Study Design Controlled laboratory study to assess criterion-related validity, with a cross-sectional within-subject design. Background Patients with orthopaedic conditions have difficulties complying with partial weight-bearing instructions. Technological advances have resulted in biofeedback devices that offer real-time feedback. However, the accuracy of these devices is mostly unknown. Inaccurate feedback can result in incorrect lower-limb loading and may lead to delayed healing. Objectives To investigate validity of peak force measurements obtained using 3 different biofeedback devices under varying levels of partial weight-bearing categories. Methods Validity of 3 biofeedback devices (OpenGo science, SmartStep, and SensiStep) was assessed. Healthy participants were instructed to walk at a self-selected speed with crutches under 3 different weight-bearing conditions, categorized as a percentage range of body weight: 1% to 20%, greater than 20% to 50%, and greater than 50% to 75%. Peak force data from the biofeedback devices were compared with the peak vertical ground reaction force measured with a force plate. Criterion validity was estimated using simple and regression-based Bland-Altman 95% limits of agreement and weighted kappas.
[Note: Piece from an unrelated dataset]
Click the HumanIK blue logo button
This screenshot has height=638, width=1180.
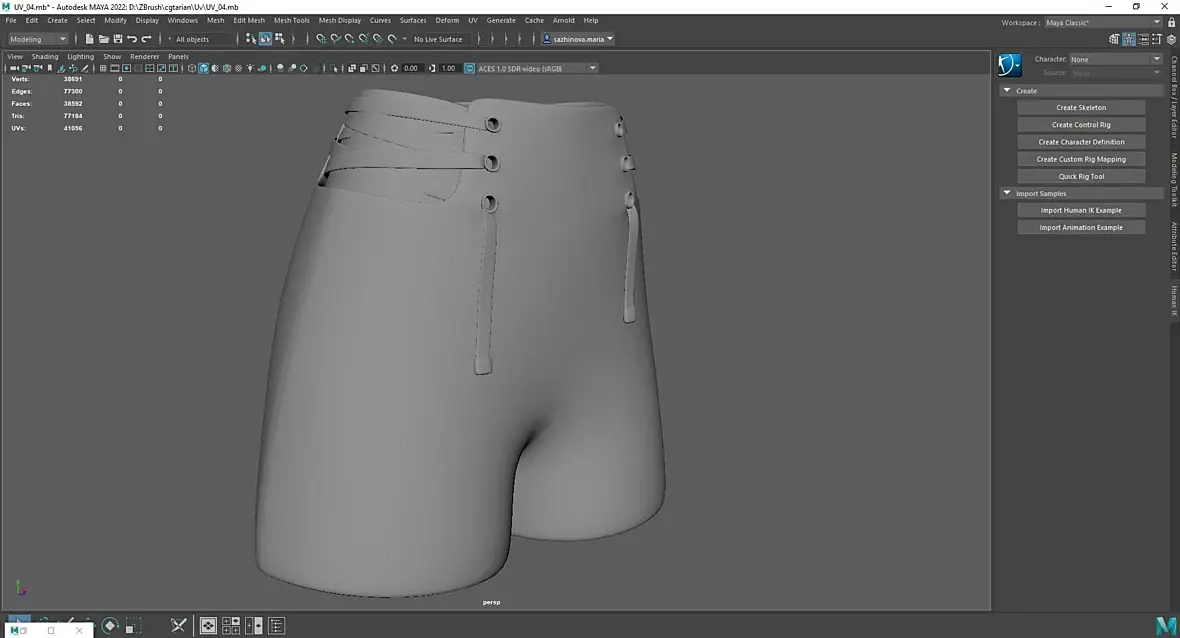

Results Fifty-five healthy adults (58% male) participated. Agreement with the gold standard was substantial for the SmartStep, moderate for OpenGo science, and slight for SensiStep (weighted ± = 0.76, 0.58, and 0.19, respectively). For the 1% to 20% and greater than 20% to 50% weight-bearing categories, both the OpenGo science and SmartStep had acceptable limits of agreement. For the weight-bearing category greater than 50% to 75%, none of the devices had acceptable agreement. Conclusion The OpenGo science and SmartStep provided valid feedback in the lower weight-bearing categories, and the SensiStep showed poor validity of feedback in all weight-bearing categories.